BEGIN Page extract

Indeed, I fully agree. They obviously neglected on testing before deployment. So you can split the blame between the developer that goofed on the null pointer dereferencing and the blank null file, and the higher ups that apparently decided that proper testing before deployment wasn’t necessary.

Ultimately, it still boils down to human error.

Eager Eagle@lemmy.world · 4 months ago

Finding people to blame is, more often than not, useless.

Systematic changes to the process might prevent it from happening again.

Replacing “guilty” people with other fallible humans won’t do it.

over_clox@lemmy.world · 4 months ago

Still, with billions of dollars in losses across the globe and all the various impacts it’s having on people’s lives, is nobody gonna be held accountable? Will they just end up charging CrowdStrike as a whole a measly little fine compared to the massive losses the event caused?

END Page extract
BEGIN Excerpted data

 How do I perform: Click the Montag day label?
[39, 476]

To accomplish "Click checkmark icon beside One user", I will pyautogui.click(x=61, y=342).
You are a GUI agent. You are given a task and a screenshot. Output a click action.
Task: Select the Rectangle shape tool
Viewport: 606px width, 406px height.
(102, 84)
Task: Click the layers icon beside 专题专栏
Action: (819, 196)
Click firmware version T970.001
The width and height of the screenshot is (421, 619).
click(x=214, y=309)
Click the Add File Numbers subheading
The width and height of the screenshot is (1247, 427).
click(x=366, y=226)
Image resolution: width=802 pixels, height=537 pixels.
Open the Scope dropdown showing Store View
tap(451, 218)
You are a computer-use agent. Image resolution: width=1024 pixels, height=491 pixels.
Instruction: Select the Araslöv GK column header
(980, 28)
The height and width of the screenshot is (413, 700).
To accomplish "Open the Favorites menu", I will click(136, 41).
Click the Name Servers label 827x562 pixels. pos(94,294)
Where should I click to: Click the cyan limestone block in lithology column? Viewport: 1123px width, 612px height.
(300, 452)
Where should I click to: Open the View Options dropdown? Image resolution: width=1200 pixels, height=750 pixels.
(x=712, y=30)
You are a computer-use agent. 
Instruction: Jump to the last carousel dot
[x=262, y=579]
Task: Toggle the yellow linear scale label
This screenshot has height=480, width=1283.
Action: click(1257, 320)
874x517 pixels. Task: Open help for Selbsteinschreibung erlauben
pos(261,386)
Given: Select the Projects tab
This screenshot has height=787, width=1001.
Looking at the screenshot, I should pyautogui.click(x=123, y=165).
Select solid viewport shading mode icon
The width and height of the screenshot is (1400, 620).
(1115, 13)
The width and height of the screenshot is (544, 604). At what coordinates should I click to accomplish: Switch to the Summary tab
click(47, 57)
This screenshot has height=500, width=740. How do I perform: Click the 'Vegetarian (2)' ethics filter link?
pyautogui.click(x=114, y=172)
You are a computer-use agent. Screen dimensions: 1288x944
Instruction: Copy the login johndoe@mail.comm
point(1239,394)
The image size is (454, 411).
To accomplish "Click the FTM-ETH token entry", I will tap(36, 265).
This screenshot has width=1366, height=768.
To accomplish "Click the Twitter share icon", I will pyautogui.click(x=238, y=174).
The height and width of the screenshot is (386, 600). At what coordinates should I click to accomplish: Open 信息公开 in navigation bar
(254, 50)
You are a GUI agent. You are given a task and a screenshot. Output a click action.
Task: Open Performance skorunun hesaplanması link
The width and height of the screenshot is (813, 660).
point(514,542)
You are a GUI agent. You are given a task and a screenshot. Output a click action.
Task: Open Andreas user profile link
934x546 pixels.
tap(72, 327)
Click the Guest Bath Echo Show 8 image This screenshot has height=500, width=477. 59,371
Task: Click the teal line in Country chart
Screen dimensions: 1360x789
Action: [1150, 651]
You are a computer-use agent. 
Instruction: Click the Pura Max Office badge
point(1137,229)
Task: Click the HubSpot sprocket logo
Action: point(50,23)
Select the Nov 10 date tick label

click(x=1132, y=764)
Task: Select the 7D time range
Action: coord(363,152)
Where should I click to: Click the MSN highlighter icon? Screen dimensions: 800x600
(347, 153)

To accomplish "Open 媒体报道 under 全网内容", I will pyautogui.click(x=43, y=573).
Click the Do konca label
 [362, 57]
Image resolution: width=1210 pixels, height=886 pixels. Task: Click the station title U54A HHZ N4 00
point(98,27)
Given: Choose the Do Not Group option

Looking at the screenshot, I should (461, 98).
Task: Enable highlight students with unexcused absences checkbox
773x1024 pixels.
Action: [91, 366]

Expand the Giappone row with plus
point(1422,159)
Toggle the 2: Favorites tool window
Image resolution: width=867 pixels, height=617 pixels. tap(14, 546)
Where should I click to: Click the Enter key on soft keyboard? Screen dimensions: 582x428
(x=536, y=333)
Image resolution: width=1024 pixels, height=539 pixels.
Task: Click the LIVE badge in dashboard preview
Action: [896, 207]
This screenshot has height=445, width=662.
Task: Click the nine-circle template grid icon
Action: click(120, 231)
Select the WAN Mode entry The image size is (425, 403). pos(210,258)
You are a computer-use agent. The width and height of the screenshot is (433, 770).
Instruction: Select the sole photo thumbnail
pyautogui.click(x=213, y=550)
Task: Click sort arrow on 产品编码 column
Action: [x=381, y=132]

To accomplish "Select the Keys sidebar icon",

END Excerpted data

▶ How to complete this task:
Please output the forum thread about blame and accountability above, complete and word for word.

▶ Reply to the task:
Indeed, I fully agree. They obviously neglected on testing before deployment. So you can split the blame between the developer that goofed on the null pointer dereferencing and the blank null file, and the higher ups that apparently decided that proper testing before deployment wasn’t necessary.

Ultimately, it still boils down to human error.

Eager Eagle@lemmy.world · 4 months ago

Finding people to blame is, more often than not, useless.

Systematic changes to the process might prevent it from happening again.

Replacing “guilty” people with other fallible humans won’t do it.

over_clox@lemmy.world · 4 months ago

Still, with billions of dollars in losses across the globe and all the various impacts it’s having on people’s lives, is nobody gonna be held accountable? Will they just end up charging CrowdStrike as a whole a measly little fine compared to the massive losses the event caused?